針對火箭引擎推力控制,本研究進行一系列水平地面靜態測試藉以了解具備再生冷卻設計的混合式引擎推進性能表現。其中包含以兩種不同且固定的氧化劑流量(425 g/s 及 350 g/s) 進行不同操作時間的點火測試以及在流量區間50~100%的推力大小控制測試。在固定流量為425 g/s與固定噴嘴面積擴張比6.25的情況下的測試結果顯示,此混合式引擎的比衝值高達241.1 s,比衝效率值高達97%且其推力震盪皆小於5%。在推力控制的測試結果中,不管是推力或是艙壓都與氧化劑流量存在著極高的線性關係。其氧燃比也和固定流量的測試結果接近5.6,此氧燃比幾乎不變的優點與過去文獻中曾研究過的混合式引擎相異。總結分析,當推力控制在50~100% (425 g/s)區間時,總比衝與總氧化劑消耗有線性關係,此優點大幅提升混合式引擎對太空發展的應用可能性。
本研究亦提出一計算流體力學模型瞭解混合式引擎燃燒室內的燃燒相關熱流場。首先,藉由引擎地面點火測試的數據作為模擬用的幾何與邊界條件,以比較有無具備再生冷卻設計的影響。此模擬中使用一階化學反應式當作化學模型,透過模擬所得壓力場、速度場、溫度場及渦漩係數了解燃燒室內部情況並與實驗比對。結果顯示,實驗中的燃料耗蝕率與模擬中的渦漩係數有直接的關係。然而,由於有無具備再生冷卻設計的測試結果中,兩者的氧燃比與殘餘燃料內徑尺寸不同,而此皆會影響數值計算的結果。因此,本研究另在固定氧燃比及固定殘餘燃料內徑尺寸的條件下,以減少變因、簡化數值分析並透過調整不同上下游燃料縮退率差異來了解燃料上下游耗蝕率差異對燃燒室的影響。結果顯示,燃燒室內燃料剖面可藉由渦漩係數切分成兩種縮退率區域: 非典型區與典型區。在非典型區中,燃料縮退率主要受因渦漩擴張效應產生的徑向衝擊影響。此外,在此區域中不同的上下游燃料縮退率差異都會有極接近渦漩係數計算結果。在典型區中,由於上下游燃料縮退率差異較大者在燃燒室上游處減少的切線動量較多,導致其渦流係數較差異較小者小,代表若上下游燃料縮退率差異越小,則在燃燒室中下游的渦漩係數越高,其渦漩強度較高,就會有較高的燃料縮退率,此也使具再生冷卻的引擎具有較低的氧燃比、較高的混合效率及較高的比衝效率值。本論文更進一步延伸使用數值模型研究燃料內徑尺寸與推力控制對渦漩注入的影響。計算結果顯示渦流強度會隨著內徑增加而增加,尤其是在燃料中下游的典型區,此現象亦與點火測試結果相同:隨著燃燒時間增加,氧燃比會稍為下降且比衝效率值會上升。另一方面,推力控制時渦漩強度並未隨著氧化劑流量調整而改變,此也解釋了為何在推力控制點火測試中氧燃比並未隨著流量變動而明顯改變。
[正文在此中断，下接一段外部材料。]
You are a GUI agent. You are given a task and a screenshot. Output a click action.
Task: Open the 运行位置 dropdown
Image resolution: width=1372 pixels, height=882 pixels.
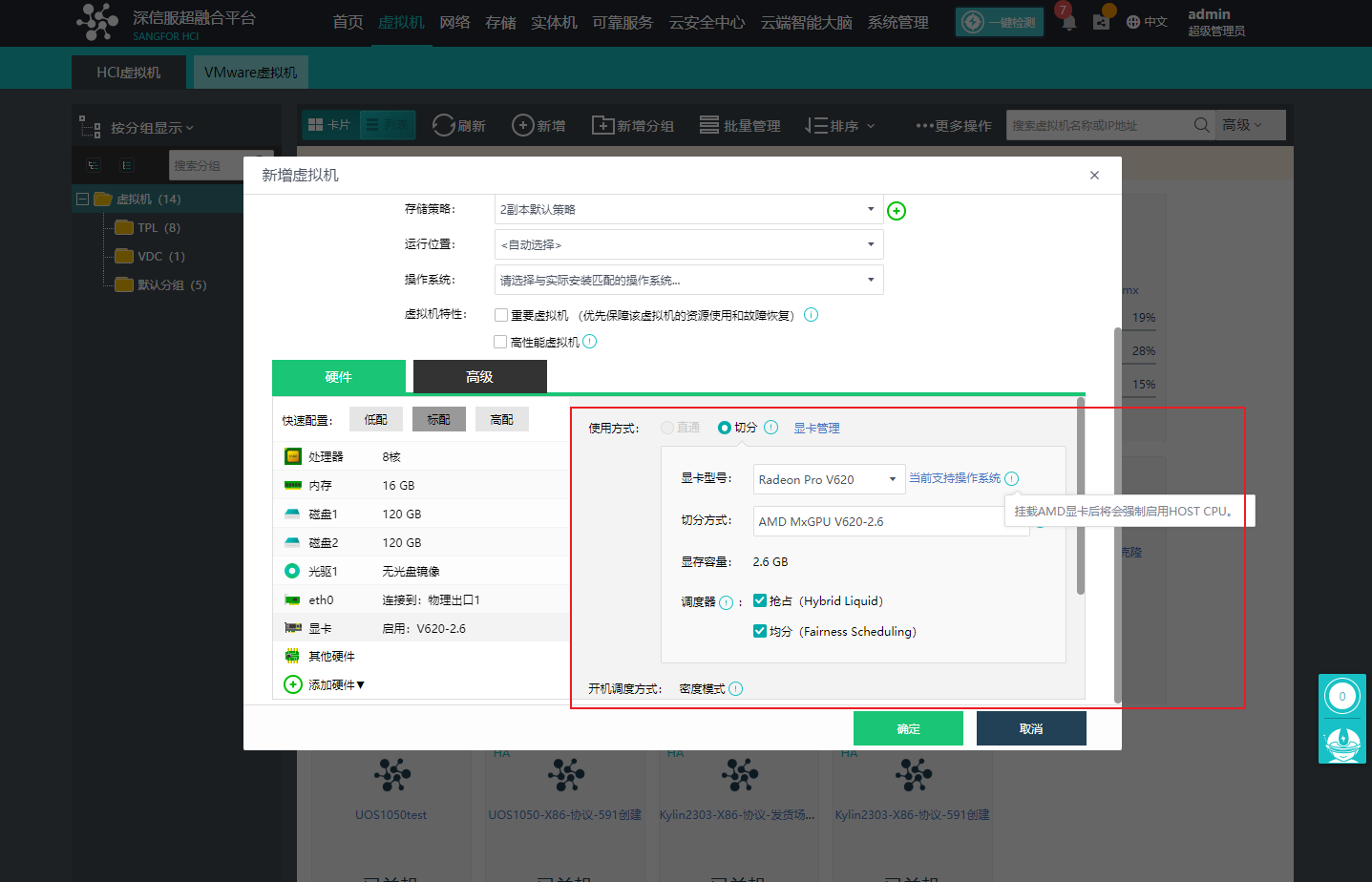tap(688, 244)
在充分了解本引擎的性能後,本研究藉由一商用直驅式電動馬達驅動此引擎當作動力源進行推力向量控制測試,並在一座垂直測試台上進行實驗。此實驗中關於推進表現及推力向量控制表現的數據皆由壓力計、流量計及角度計等量測得到。結果顯示,推力的向量控制相當精準,誤差低於0.1度。HTTP-3A第二節箭體中的推進次系統是使用共四組引擎及直驅式電動馬達組合而成,而此推進次系統已接連完成短時間、長時間垂直點火測試、懸浮測試及第二節飛行測試。在幾次系統整合測試中,引擎推力控制表現優異,其精準度及震盪性皆低於5%。在推力向量方面,向量角度的精準度及震盪性皆小於0.1 度及0.05 度。尤其在飛行測試中,即便不斷有側風干擾的情況下,兩者優異的表現讓箭體可以平穩升空,此也無疑是混合式火箭在太空技術發展上的重大突破。
This thesis proposes the research and the development of a regeneratively cooled (RC hereafter) hybrid rocket engine system with capacity of throttling and thrust vector control that using swirled 90%-wt hydrogen peroxide and polypropylene as oxidizer and fuel, respectively. Firstly, the experiments for swirling-type hybrid rocket motors without and with the design of regenerative cooling were performed and compared. A series of ground hot-fire tests including catalytic-bed only and combustion chamber were performed to obtain the effect of regenerative cooling on the performance of hybrid rocket motor. The new idea by implementation of regenerative cooling using the oxidizer resulted in a corresponding temperature drop at the catalytic bed outlet. The resulting C* efficiency of the catalytic-bed is comparable with the one without RC. For hot-fire tests, the results showed that the case with RC had a better engine Isp efficiency with a lower O/F ratio as compared with the one without RC. In addition, the topologies of the burned fuel grains measured by an optical 3D scanner showed that the variation of regression rate between the upstream and downstream fuel was smaller for the case with RC than the other.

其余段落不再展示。